Source information:
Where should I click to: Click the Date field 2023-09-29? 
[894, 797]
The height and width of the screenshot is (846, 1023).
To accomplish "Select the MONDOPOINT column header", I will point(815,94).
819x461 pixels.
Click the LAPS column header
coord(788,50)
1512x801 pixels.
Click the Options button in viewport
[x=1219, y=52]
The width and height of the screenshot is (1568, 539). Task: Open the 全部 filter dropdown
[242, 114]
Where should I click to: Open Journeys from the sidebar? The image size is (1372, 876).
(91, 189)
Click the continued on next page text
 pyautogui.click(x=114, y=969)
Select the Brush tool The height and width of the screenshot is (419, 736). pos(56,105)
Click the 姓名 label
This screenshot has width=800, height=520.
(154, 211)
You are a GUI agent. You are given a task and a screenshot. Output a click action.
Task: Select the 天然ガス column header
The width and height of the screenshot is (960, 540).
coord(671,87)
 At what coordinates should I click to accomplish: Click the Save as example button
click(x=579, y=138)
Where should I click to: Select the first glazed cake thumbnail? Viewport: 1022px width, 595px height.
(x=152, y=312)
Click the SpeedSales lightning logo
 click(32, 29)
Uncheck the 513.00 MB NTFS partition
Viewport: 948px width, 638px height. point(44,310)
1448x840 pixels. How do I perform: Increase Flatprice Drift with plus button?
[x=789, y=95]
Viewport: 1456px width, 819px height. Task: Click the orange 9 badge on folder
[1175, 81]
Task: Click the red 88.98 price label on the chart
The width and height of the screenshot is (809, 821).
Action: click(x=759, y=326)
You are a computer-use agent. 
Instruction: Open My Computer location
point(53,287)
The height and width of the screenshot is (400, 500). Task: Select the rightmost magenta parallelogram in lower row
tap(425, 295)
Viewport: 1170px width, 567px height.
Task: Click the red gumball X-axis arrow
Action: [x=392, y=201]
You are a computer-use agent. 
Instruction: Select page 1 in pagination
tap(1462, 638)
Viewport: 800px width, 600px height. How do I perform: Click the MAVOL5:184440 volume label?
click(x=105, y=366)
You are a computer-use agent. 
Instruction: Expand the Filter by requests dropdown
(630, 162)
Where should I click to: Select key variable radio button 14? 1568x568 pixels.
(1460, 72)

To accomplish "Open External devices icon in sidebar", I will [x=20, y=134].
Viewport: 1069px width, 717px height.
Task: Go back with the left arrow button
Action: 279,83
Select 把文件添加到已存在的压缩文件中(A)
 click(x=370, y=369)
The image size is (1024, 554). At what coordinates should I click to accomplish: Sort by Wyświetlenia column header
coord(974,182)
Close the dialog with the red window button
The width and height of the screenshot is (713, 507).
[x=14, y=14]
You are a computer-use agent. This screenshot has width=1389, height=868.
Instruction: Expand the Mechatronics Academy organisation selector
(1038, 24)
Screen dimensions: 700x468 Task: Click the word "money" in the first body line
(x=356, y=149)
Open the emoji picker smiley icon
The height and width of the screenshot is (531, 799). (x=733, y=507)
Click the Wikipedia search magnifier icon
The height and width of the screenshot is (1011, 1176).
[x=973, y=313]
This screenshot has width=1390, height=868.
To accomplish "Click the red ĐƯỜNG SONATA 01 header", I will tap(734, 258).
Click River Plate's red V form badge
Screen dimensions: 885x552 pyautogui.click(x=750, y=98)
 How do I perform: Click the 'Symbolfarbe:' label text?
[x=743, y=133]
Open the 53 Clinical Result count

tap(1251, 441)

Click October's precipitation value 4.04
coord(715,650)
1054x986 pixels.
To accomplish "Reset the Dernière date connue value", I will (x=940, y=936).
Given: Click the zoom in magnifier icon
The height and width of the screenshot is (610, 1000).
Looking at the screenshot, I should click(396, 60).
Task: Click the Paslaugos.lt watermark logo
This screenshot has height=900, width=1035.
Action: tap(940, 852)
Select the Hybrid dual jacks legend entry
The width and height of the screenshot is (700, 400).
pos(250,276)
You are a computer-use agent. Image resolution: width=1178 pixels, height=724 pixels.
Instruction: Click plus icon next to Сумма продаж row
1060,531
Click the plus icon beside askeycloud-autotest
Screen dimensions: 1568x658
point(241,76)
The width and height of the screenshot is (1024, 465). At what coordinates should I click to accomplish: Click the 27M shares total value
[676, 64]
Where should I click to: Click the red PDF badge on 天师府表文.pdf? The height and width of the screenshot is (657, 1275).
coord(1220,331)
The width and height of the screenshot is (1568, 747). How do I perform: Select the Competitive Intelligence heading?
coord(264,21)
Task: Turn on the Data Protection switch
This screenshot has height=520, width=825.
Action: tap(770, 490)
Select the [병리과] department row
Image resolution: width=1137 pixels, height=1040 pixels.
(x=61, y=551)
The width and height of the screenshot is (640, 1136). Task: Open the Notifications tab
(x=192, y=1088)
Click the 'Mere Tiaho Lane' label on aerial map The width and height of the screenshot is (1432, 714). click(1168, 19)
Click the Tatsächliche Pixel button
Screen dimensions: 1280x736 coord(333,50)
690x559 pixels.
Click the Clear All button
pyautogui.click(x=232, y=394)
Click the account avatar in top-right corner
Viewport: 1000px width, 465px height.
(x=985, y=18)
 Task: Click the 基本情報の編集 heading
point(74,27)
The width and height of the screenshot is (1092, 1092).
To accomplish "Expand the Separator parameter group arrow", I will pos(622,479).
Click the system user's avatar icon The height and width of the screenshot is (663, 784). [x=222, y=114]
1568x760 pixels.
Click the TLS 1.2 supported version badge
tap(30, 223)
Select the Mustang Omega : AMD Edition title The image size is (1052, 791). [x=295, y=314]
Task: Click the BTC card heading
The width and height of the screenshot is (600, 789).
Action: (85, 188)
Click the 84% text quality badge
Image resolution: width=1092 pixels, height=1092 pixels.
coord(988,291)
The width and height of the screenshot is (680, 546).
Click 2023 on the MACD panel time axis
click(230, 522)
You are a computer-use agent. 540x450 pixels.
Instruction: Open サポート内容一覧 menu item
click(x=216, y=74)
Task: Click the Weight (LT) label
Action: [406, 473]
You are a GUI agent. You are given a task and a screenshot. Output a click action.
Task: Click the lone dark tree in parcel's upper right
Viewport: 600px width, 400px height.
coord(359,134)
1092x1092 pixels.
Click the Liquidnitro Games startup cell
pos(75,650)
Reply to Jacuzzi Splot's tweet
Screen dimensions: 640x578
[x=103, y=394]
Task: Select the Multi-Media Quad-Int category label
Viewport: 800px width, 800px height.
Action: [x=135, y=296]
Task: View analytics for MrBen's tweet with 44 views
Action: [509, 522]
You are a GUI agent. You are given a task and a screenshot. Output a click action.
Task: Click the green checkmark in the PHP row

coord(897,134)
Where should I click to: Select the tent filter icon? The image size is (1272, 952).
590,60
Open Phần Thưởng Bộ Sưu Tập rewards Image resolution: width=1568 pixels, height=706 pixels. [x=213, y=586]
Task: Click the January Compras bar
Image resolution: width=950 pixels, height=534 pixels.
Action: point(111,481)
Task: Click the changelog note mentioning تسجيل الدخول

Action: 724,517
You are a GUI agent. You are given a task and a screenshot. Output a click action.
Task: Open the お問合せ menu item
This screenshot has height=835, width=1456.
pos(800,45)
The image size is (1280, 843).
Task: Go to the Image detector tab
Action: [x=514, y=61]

Problem to solve:
Look in the material above for the line with "Image resolution: width=950" and the line with "Task: Open the お問合せ menu item", and transcribe exactly those lines and all lines between them, nothing more.

Answer section:
Image resolution: width=950 pixels, height=534 pixels.
Action: point(111,481)
Task: Click the changelog note mentioning تسجيل الدخول

Action: 724,517
You are a GUI agent. You are given a task and a screenshot. Output a click action.
Task: Open the お問合せ menu item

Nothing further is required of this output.